(Stored data)
────────────────────
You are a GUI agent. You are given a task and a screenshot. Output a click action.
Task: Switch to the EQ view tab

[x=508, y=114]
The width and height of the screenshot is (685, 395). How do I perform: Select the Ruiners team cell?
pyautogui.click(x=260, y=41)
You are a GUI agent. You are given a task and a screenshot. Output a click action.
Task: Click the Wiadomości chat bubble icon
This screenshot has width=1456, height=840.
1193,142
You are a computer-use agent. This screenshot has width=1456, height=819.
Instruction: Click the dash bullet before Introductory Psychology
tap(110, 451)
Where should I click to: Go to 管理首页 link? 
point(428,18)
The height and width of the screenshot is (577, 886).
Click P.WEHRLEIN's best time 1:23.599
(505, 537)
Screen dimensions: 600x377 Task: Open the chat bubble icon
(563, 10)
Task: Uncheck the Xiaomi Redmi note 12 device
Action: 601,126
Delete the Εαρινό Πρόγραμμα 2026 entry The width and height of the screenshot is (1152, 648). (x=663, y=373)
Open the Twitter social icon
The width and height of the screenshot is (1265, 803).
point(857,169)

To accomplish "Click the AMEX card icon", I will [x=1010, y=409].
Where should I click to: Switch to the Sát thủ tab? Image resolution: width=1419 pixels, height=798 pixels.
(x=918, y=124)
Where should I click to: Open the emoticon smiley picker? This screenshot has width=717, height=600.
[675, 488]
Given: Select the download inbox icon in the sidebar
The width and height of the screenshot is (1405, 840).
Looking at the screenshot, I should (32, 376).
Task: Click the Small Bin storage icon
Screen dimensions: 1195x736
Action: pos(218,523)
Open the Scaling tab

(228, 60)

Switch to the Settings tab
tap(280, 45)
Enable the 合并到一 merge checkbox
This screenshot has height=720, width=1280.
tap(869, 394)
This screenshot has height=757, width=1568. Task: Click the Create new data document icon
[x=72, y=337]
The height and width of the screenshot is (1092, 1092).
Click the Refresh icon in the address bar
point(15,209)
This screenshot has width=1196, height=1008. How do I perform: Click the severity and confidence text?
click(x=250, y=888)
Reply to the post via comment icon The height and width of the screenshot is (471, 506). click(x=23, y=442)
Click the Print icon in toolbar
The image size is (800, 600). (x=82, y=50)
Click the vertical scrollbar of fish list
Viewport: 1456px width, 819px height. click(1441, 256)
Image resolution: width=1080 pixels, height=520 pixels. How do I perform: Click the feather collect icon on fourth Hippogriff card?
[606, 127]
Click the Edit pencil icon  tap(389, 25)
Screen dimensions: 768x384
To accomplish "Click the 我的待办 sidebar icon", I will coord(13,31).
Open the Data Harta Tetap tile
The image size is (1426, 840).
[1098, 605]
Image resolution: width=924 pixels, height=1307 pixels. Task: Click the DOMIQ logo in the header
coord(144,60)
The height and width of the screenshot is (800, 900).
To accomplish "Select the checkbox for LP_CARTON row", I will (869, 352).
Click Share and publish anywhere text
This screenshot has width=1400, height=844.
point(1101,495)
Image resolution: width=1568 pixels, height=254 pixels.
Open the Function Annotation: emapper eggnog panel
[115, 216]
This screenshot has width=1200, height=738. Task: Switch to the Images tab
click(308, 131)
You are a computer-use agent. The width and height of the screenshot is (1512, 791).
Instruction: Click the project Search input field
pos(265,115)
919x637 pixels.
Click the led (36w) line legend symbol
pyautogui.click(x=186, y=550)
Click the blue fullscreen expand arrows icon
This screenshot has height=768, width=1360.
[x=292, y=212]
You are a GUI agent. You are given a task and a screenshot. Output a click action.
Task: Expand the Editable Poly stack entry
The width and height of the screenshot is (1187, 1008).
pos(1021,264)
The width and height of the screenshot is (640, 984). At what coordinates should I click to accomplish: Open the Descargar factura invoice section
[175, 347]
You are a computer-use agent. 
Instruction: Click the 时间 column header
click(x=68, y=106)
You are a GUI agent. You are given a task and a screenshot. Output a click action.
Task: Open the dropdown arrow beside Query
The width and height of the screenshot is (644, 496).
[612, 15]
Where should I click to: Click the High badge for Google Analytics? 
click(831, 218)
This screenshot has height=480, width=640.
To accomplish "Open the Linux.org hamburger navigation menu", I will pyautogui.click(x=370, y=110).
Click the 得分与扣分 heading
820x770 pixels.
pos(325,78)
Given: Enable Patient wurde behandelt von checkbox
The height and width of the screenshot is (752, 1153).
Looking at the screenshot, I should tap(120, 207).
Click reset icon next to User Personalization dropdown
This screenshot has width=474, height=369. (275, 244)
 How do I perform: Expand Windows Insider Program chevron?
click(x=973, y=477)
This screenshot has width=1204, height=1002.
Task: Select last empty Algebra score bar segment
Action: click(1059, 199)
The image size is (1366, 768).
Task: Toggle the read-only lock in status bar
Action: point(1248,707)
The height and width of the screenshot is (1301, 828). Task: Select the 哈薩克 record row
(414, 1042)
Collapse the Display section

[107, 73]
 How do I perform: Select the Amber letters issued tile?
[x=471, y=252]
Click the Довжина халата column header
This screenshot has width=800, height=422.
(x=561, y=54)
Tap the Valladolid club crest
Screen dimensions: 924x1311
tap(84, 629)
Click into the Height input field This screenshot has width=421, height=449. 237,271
────────────────────
What this task involves: Return all of the above records exactly, leaving no line out.

Reply:
You are a GUI agent. You are given a task and a screenshot. Output a click action.
Task: Switch to the EQ view tab

[x=508, y=114]
The width and height of the screenshot is (685, 395). How do I perform: Select the Ruiners team cell?
pyautogui.click(x=260, y=41)
You are a GUI agent. You are given a task and a screenshot. Output a click action.
Task: Click the Wiadomości chat bubble icon
This screenshot has width=1456, height=840.
1193,142
You are a computer-use agent. This screenshot has width=1456, height=819.
Instruction: Click the dash bullet before Introductory Psychology
tap(110, 451)
Where should I click to: Go to 管理首页 link? 
point(428,18)
The height and width of the screenshot is (577, 886).
Click P.WEHRLEIN's best time 1:23.599
(505, 537)
Screen dimensions: 600x377 Task: Open the chat bubble icon
(563, 10)
Task: Uncheck the Xiaomi Redmi note 12 device
Action: 601,126
Delete the Εαρινό Πρόγραμμα 2026 entry The width and height of the screenshot is (1152, 648). (x=663, y=373)
Open the Twitter social icon
The width and height of the screenshot is (1265, 803).
point(857,169)

To accomplish "Click the AMEX card icon", I will [x=1010, y=409].
Where should I click to: Switch to the Sát thủ tab? Image resolution: width=1419 pixels, height=798 pixels.
(x=918, y=124)
Where should I click to: Open the emoticon smiley picker? This screenshot has width=717, height=600.
[675, 488]
Given: Select the download inbox icon in the sidebar
The width and height of the screenshot is (1405, 840).
Looking at the screenshot, I should (32, 376).
Task: Click the Small Bin storage icon
Screen dimensions: 1195x736
Action: pos(218,523)
Open the Scaling tab

(228, 60)

Switch to the Settings tab
tap(280, 45)
Enable the 合并到一 merge checkbox
This screenshot has height=720, width=1280.
tap(869, 394)
This screenshot has height=757, width=1568. Task: Click the Create new data document icon
[x=72, y=337]
The height and width of the screenshot is (1092, 1092).
Click the Refresh icon in the address bar
point(15,209)
This screenshot has width=1196, height=1008. How do I perform: Click the severity and confidence text?
click(x=250, y=888)
Reply to the post via comment icon The height and width of the screenshot is (471, 506). click(x=23, y=442)
Click the Print icon in toolbar
The image size is (800, 600). (x=82, y=50)
Click the vertical scrollbar of fish list
Viewport: 1456px width, 819px height. click(1441, 256)
Image resolution: width=1080 pixels, height=520 pixels. How do I perform: Click the feather collect icon on fourth Hippogriff card?
[606, 127]
Click the Edit pencil icon  tap(389, 25)
Screen dimensions: 768x384
To accomplish "Click the 我的待办 sidebar icon", I will coord(13,31).
Open the Data Harta Tetap tile
The image size is (1426, 840).
[1098, 605]
Image resolution: width=924 pixels, height=1307 pixels. Task: Click the DOMIQ logo in the header
coord(144,60)
The height and width of the screenshot is (800, 900).
To accomplish "Select the checkbox for LP_CARTON row", I will (869, 352).
Click Share and publish anywhere text
This screenshot has width=1400, height=844.
point(1101,495)
Image resolution: width=1568 pixels, height=254 pixels.
Open the Function Annotation: emapper eggnog panel
[115, 216]
This screenshot has width=1200, height=738. Task: Switch to the Images tab
click(308, 131)
You are a computer-use agent. The width and height of the screenshot is (1512, 791).
Instruction: Click the project Search input field
pos(265,115)
919x637 pixels.
Click the led (36w) line legend symbol
pyautogui.click(x=186, y=550)
Click the blue fullscreen expand arrows icon
This screenshot has height=768, width=1360.
[x=292, y=212]
You are a GUI agent. You are given a task and a screenshot. Output a click action.
Task: Expand the Editable Poly stack entry
The width and height of the screenshot is (1187, 1008).
pos(1021,264)
The width and height of the screenshot is (640, 984). At what coordinates should I click to accomplish: Open the Descargar factura invoice section
[175, 347]
You are a computer-use agent. 
Instruction: Click the 时间 column header
click(x=68, y=106)
You are a GUI agent. You are given a task and a screenshot. Output a click action.
Task: Open the dropdown arrow beside Query
The width and height of the screenshot is (644, 496).
[612, 15]
Where should I click to: Click the High badge for Google Analytics? 
click(831, 218)
This screenshot has height=480, width=640.
To accomplish "Open the Linux.org hamburger navigation menu", I will pyautogui.click(x=370, y=110).
Click the 得分与扣分 heading
820x770 pixels.
pos(325,78)
Given: Enable Patient wurde behandelt von checkbox
The height and width of the screenshot is (752, 1153).
Looking at the screenshot, I should tap(120, 207).
Click reset icon next to User Personalization dropdown
This screenshot has width=474, height=369. (275, 244)
 How do I perform: Expand Windows Insider Program chevron?
click(x=973, y=477)
This screenshot has width=1204, height=1002.
Task: Select last empty Algebra score bar segment
Action: click(1059, 199)
The image size is (1366, 768).
Task: Toggle the read-only lock in status bar
Action: point(1248,707)
The height and width of the screenshot is (1301, 828). Task: Select the 哈薩克 record row
(414, 1042)
Collapse the Display section

[107, 73]
 How do I perform: Select the Amber letters issued tile?
[x=471, y=252]
Click the Довжина халата column header
This screenshot has width=800, height=422.
(x=561, y=54)
Tap the Valladolid club crest
Screen dimensions: 924x1311
tap(84, 629)
Click into the Height input field This screenshot has width=421, height=449. 237,271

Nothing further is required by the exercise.